Exercise prompt
Look in the material below for the line holding "Gast (20, 781)". Set it down exactly, with each later line up to and including the line holding "Films (26, 20)".

==============================

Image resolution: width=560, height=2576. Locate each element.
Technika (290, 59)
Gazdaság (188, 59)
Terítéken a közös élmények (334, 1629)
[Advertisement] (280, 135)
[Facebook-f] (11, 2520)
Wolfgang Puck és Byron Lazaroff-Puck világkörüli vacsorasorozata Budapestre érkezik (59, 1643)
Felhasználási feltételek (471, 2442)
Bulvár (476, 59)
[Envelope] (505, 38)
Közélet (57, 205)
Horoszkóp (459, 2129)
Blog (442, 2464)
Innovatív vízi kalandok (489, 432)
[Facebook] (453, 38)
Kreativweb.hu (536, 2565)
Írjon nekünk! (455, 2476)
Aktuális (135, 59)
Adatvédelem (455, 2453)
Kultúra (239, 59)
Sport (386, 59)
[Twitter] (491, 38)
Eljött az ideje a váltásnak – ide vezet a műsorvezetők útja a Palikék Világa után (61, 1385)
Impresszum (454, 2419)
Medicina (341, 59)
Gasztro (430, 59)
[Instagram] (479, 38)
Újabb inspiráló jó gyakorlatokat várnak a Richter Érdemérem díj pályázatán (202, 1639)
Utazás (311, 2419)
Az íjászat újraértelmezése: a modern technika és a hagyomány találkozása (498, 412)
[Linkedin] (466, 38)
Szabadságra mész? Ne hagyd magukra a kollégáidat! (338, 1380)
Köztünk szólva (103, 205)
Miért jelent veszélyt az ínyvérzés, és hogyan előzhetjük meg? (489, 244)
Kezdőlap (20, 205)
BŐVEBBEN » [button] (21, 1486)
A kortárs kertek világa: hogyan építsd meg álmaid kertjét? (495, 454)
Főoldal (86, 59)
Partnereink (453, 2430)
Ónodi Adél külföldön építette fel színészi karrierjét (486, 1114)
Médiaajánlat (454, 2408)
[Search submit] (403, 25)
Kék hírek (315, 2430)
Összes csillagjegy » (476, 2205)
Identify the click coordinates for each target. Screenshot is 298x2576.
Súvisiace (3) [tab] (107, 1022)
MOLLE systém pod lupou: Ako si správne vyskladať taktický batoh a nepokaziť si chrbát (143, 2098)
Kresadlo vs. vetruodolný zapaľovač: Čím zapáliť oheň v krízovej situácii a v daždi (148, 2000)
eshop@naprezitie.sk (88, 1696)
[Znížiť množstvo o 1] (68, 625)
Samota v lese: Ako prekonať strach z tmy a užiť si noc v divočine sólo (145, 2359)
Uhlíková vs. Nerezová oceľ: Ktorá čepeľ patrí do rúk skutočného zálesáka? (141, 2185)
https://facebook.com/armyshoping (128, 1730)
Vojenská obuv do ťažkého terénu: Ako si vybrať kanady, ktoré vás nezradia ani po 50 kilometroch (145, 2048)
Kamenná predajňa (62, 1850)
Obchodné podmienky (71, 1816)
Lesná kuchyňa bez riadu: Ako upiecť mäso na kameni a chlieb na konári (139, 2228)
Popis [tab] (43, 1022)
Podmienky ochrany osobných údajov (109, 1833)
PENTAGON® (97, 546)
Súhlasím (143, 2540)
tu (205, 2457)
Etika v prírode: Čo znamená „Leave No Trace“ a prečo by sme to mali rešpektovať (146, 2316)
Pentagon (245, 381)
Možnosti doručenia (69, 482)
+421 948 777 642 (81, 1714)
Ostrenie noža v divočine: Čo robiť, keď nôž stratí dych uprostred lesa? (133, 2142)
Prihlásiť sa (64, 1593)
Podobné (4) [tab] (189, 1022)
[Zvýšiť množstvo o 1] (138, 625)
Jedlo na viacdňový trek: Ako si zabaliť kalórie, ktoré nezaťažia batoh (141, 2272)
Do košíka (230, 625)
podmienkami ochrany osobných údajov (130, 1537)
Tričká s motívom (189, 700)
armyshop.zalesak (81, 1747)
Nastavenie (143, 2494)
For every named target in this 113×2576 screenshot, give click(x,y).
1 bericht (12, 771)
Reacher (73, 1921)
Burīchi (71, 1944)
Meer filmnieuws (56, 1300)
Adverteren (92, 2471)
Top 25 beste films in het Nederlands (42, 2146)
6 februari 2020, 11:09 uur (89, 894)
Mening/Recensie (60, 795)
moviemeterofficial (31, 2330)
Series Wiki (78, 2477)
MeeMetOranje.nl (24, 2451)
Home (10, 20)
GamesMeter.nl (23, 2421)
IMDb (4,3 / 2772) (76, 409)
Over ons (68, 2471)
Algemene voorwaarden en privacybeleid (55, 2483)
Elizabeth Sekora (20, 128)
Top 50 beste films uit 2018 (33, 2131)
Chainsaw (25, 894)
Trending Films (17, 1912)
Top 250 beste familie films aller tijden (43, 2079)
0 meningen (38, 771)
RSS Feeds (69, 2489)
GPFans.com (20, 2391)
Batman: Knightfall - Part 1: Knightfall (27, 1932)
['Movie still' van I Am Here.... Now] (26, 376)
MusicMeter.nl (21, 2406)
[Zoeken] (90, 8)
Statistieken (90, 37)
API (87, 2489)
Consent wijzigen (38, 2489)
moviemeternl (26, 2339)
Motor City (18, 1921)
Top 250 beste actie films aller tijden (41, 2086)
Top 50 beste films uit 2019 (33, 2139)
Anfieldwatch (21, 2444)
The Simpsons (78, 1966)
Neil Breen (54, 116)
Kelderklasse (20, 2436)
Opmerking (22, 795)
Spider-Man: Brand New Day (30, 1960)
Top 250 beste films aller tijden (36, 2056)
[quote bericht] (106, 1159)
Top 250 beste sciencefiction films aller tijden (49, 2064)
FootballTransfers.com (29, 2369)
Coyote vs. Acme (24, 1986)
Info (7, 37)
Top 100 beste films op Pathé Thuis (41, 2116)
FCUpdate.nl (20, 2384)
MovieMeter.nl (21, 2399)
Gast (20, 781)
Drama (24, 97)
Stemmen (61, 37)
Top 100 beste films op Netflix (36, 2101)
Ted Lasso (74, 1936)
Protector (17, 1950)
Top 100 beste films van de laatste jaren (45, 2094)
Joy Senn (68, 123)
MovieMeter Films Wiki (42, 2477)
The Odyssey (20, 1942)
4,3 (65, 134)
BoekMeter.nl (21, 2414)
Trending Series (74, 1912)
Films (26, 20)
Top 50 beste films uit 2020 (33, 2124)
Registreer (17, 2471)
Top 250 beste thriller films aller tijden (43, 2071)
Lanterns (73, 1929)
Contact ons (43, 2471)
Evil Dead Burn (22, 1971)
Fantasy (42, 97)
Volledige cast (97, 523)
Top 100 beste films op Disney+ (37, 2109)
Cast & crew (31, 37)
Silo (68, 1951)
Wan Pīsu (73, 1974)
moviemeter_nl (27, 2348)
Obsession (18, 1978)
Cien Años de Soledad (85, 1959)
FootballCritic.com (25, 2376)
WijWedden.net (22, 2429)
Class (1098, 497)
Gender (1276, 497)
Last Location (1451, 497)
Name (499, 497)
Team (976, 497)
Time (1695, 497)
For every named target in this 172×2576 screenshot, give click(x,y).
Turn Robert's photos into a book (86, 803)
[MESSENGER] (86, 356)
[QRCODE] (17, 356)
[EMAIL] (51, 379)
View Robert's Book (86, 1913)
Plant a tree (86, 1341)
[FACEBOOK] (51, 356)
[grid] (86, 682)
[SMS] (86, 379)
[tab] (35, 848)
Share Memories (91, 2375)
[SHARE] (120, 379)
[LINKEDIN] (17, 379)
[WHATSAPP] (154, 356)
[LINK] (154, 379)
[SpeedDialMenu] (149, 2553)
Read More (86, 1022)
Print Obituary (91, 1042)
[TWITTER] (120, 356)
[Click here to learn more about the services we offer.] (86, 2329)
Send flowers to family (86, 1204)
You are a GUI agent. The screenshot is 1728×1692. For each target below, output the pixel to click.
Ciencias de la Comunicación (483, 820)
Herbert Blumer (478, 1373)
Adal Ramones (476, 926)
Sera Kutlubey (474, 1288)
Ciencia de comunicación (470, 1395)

==============================

Expected answer
Gast (20, 781)
Drama (24, 97)
Stemmen (61, 37)
Top 100 beste films op Netflix (36, 2101)
Ted Lasso (74, 1936)
Protector (17, 1950)
Top 100 beste films van de laatste jaren (45, 2094)
Joy Senn (68, 123)
MovieMeter Films Wiki (42, 2477)
The Odyssey (20, 1942)
4,3 (65, 134)
BoekMeter.nl (21, 2414)
Trending Series (74, 1912)
Films (26, 20)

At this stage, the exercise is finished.